### The problem
Could you copy out all of the records below exactly, leaving out every picture?

### Data for review
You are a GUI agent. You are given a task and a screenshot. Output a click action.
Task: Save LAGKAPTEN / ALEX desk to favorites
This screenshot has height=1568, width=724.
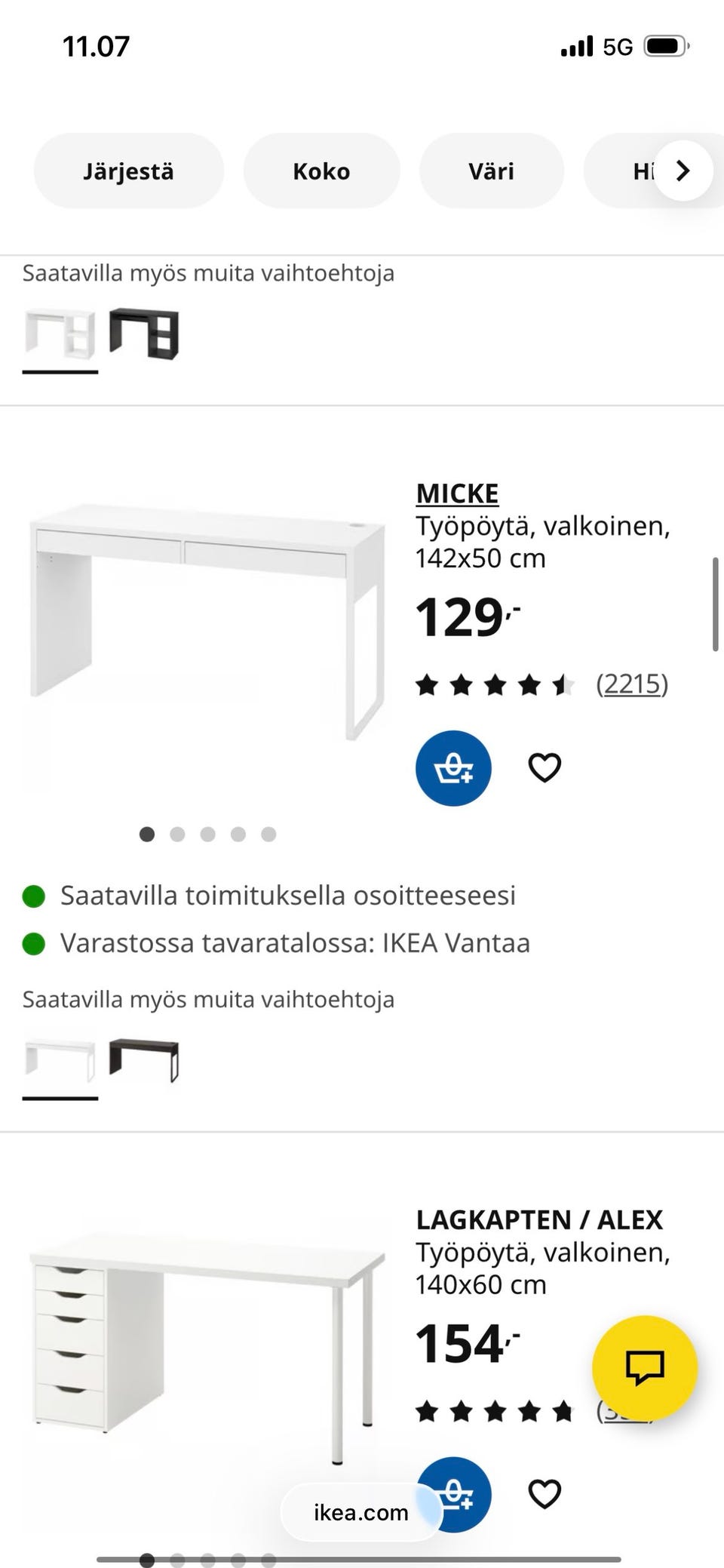544,1494
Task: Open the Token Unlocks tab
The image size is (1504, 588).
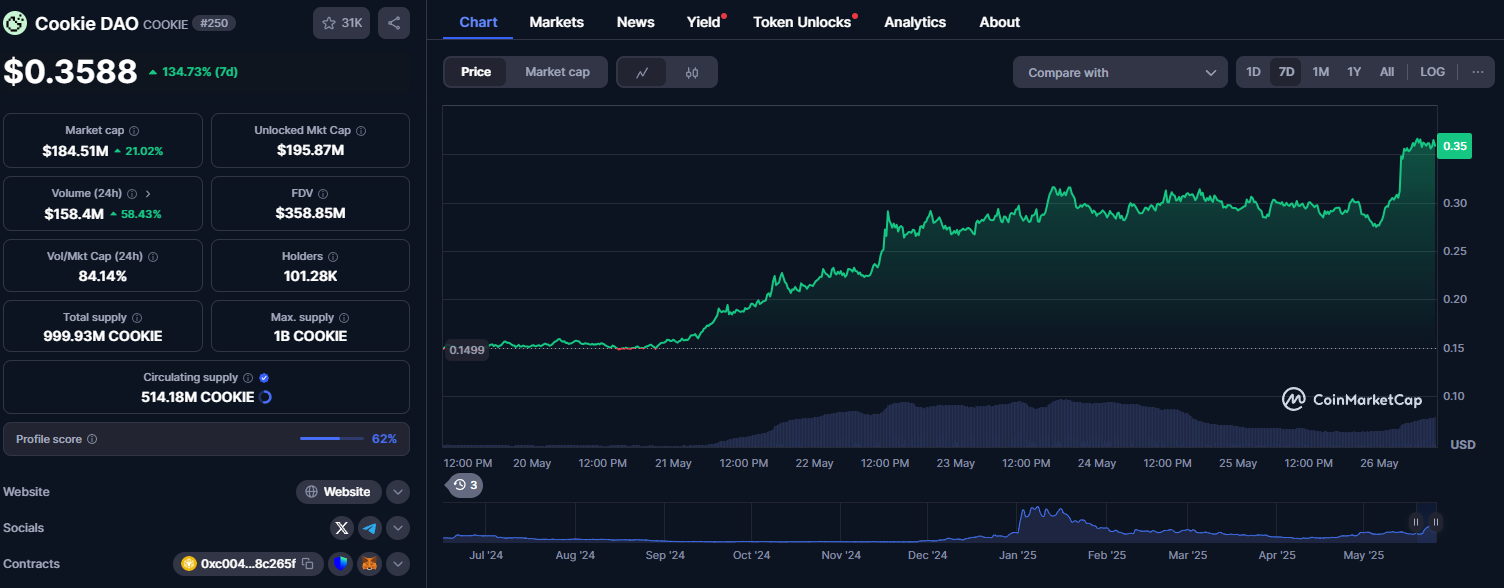Action: [802, 22]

### Answer
You are a GUI agent. You are given a task and a screenshot. Output a click action.
Task: Save LAGKAPTEN / ALEX desk to favorites
This screenshot has height=1568, width=724.
544,1494
Task: Open the Token Unlocks tab
The image size is (1504, 588).
Action: [802, 22]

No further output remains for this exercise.